Asbestos: What you need to know before renovating your home or workplace

You’ve planned your project, set your budget, hired a contractor and got your building permit. You’re ready to begin your big reno but…hold on!

Have you got the all-clear on asbestos?

If you’re like a lot of Saskatchewan residents, you might not think you’re at risk of asbestos exposure.

Asbestos is a naturally occurring mineral that was used in many residential and commercial building materials from the 1950s to the 1990s because of its strong fibres and resistance to fire. If your reno includes removing materials that contain asbestos, such as floor tiles, plaster, vinyl sheet flooring or blown-in insulation, you or your contractor(s) could inadvertently breathe in the invisible asbestos fibres that are released into the air when asbestos is disturbed. (Materials that are in good condition, with asbestos securely enclosed, don’t pose a threat unless you tamper with them.)

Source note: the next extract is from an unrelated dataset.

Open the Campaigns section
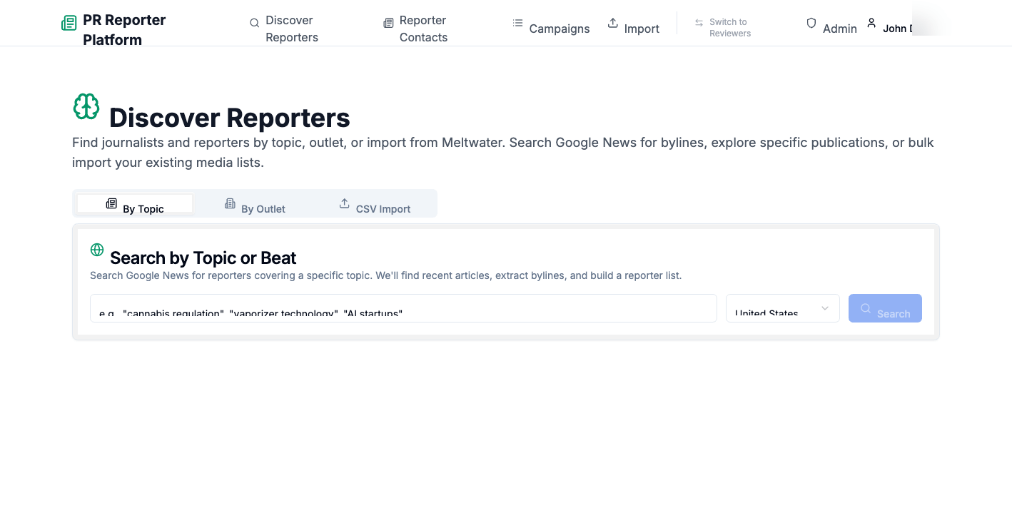Viewport: 1012px width, 518px height. tap(559, 29)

A silent, deadly disease                                                                                                                                                              

When asbestos fibres are inhaled or ingested, they can cause fatal damage to the body. When inhaled, they can cause asbestosis, a lung-scarring disease, and increase your risk of lung cancer and mesothelioma, which is a cancer in the tissue that surrounds many internal organs. Asbestos-related diseases are the leading cause of work-related deaths in Saskatchewan, accounting for 23 per cent of workplace fatalities from 2009 to 2018. People with asbestos-related diseases are typically diagnosed 10 to 40 years after exposure.

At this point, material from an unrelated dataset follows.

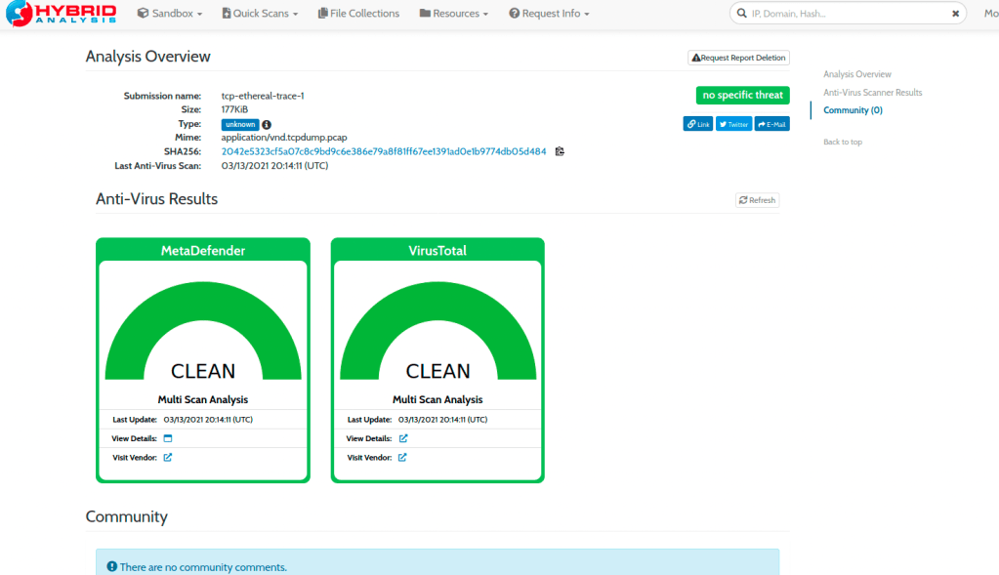Refresh the Anti-Virus Results
Screen dimensions: 999x575
[x=757, y=200]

The good news is that asbestos-related diseases are preventable.

Before beginning a renovation at home or at work, here’s what you need to do to protect yourself, your family or your employees from asbestos exposure:

Find out if asbestos is present. A hazardous materials surveyor can identify where asbestos may be lurking in your home or workplace. The surveyor will safely collect samples of the suspect materials and have them tested at a lab accredited in asbestos analysis. To find a reputable asbestos surveyor, ask a local environmental health and safety consulting firm for recommendations. Don’t attempt to collect the samples yourself.

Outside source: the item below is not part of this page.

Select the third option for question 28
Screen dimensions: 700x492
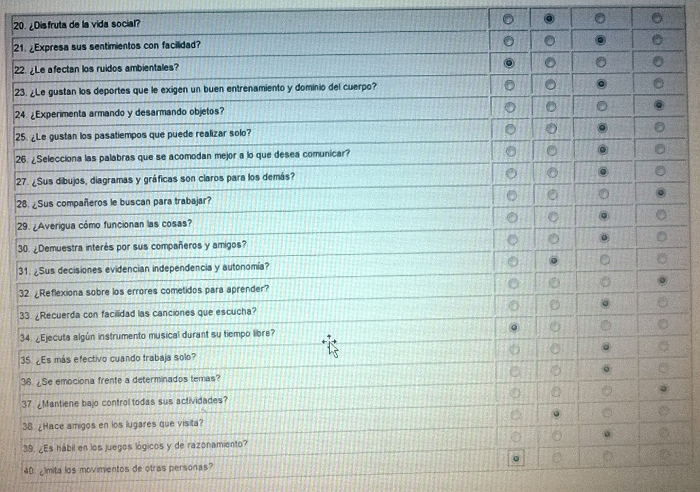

Have the asbestos removed. Choose a qualified asbestos-removal (“asbestos abatement”) company. Ask to see training records and certificates of the employees who will be doing the removal.

Learn more. Visit WorkSafe Saskatchewan for answers to frequently asked questions about asbestos and to hear Raeleen Minchuk Prokopetz tell her story. As a girl, Raeleen was exposed to asbestos during renovations in her grandparents’ home. Now, she’s battling end-stage mesothelioma.

Employers and workers can enrol in a short online training course in asbestos awareness. See Saskatchewan Asbestos Awareness: Understanding the Risk offered by the Canadian Centre for Occupational Health and Safety.